Memórias de Adriano

Foi com incontida alegria que recebi de Raquel, minha cunhada, emprestado e ainda novinho, o volume de "MEMORIAS DE ADRIANO". Ela, que é leitora constante, havia lido apenas as primeiras páginas, dizendo da falta de tempo para um assunto minucioso, tão repetitivo como as descrições de Marguerite Yourcenar, Lê-lo-ia depois, não haveria problema. "Pode levá-lo e faça bom uso", disse-me. "A mulher da Academia Francesa é sua, toda sua", acrescentou com malícia. Recebi com gratidão antecipada e lhe confessei que só não havia comprado "MEMORIAS DE ADRIANO" por estar acima da casa dos mil, muito caro. Não por falta de vontade, que eu já andava ansioso. Afinal, foi por causa desse livro que Carlos Drumond de Andrade havia ficado uma semana preso em casa, com medo de alguém apontá-lo, na rua, chamando-o de "pobre velho que ainda não leu "MEMORIAS DE ADRIANO" ".

E isso aÍ, é realmente pobre quem ainda não leu Yourcenar. É pobre e não sabe o que está perdendo, pois "MEMORIAS DE ADRIANO", que não se diz romance, é a maior jóia da ourivesaria literária de nossos dias, um encanto de trabalho feito com o carinho que só uma mulher da Academia Francesa poderia ter. Bem haja que ela tenha ficado tantos anos, quase trinta, elaborando e polindo, ligando fatos e escolhendo palavras; para mim, vivendo e revivendo o atavismo do melhor tempo de esplendor. Não é fácil assumir o papel de Adriano, ter a consciência de César, ser deus e ser gente, lutar na tessitura da alma de um povo e de um mundo, a um só lance guerreiro, político e amante de cada face da vida. Ninguém pode saber onde começa o autor e termina a personagem, uma vez que só Marguerite teria tão grande liberdade em sentir-se Adriano. A paixão por Antinoos é acima de tudo de alma feminina.

Sempre encantei-me com o dinamismo do Império Romano, onde o poder nunca desprezou a cultura e o culto dos imortais, jamais deixou de lado a vida de cada dia. Mundo de patrícios e plebeus, de guerreiros e artistas, de livres e escravos, Roma atravessou fronteiras com o sentimento de globalidade, fazendo de bárbaros bons cidadãos, mostrando a vida com beleza e civilidade, elaborando leis e diretrizes, ensinando a viver.
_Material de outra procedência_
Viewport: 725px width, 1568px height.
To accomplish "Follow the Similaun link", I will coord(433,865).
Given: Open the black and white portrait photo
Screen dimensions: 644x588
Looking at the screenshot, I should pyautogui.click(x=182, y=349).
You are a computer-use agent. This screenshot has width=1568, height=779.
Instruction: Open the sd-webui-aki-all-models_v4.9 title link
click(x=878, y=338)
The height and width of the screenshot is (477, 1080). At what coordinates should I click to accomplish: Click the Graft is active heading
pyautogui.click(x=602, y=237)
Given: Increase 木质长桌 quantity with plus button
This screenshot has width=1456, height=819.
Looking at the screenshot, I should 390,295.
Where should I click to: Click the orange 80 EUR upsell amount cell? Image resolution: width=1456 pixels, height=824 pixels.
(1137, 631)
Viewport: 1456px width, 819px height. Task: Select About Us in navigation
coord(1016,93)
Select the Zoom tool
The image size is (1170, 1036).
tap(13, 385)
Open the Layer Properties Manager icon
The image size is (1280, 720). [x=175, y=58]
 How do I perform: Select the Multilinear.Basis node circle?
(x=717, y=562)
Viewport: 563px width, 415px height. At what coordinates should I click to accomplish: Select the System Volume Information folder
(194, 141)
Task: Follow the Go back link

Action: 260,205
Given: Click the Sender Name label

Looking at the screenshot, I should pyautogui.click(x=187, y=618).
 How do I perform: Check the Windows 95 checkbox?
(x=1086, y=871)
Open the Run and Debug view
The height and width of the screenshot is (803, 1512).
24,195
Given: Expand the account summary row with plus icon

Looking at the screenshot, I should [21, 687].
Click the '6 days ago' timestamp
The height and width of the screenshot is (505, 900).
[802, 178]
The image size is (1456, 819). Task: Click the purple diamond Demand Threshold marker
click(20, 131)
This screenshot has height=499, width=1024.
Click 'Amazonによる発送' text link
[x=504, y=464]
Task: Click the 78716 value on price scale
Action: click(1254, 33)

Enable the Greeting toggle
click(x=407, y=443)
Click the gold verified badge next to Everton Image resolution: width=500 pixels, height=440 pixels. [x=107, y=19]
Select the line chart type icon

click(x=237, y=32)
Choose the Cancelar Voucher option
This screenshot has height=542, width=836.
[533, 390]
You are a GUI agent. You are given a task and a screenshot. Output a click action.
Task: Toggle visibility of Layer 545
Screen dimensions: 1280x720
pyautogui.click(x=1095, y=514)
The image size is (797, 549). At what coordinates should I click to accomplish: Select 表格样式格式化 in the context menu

Não creio que exista melhor modelo para a história que a descrição e a narrativa da "grande dama de literatura". Nada mais apropriado para imitar a realidade. Uma penetração física e psicológica, um remoer de pequenos e grandes sentimentos, um improvisar momentâneo ou um consciente preparo de cada instante, de cada período. Adriano não se contenta apenas no viver, sente-se que é a mola maior do destino, um senhor do presente e do futuro, um gesto seu plasmando culturas, permitindo mudanças forjando consciências. Apesar de tudo, as incertezas, a busca de afirmação do ser humano, fraco e falível em toda parte, em todo o tempo, pois ninguém é dono da vida, nem o rei de Roma.

Fiquei mais rico de vivência e de amor depois de ''MEMORIAS DE ADRIANO". Acredito na grandeza e no poder das letras, naquele sentido de canalizar momentos de felicidade, unindo séculos em frações de segundos, doação de patrimônio à curiosidade de cada espírito. De todas as invenções do homem a maior ainda é o alfabeto e, em decorrência dele, o livro. Depois que aprendemos ler, desaparece o egoísmo alheio, o mundo é nosso, ninguém pode impedir de que sejamos senhores da nossa própria cultura. O milenar passa a ser o agora, a história é a página que vemos diante de nossos olhos, somos participantes de tudo. De tudo mesmo.

Devolvo-lhe o livro, Raquel. "MEMÓRIAS DE ADRIANO" não pode deixar de ser lido. Em último caso, na falta de tempo, faça como a minha outra cunhada, a Laury: arranje uma doencinha qualquer e, deitada, penetre na alma dos livros; cavalgue sonhos, realize o irrealizável.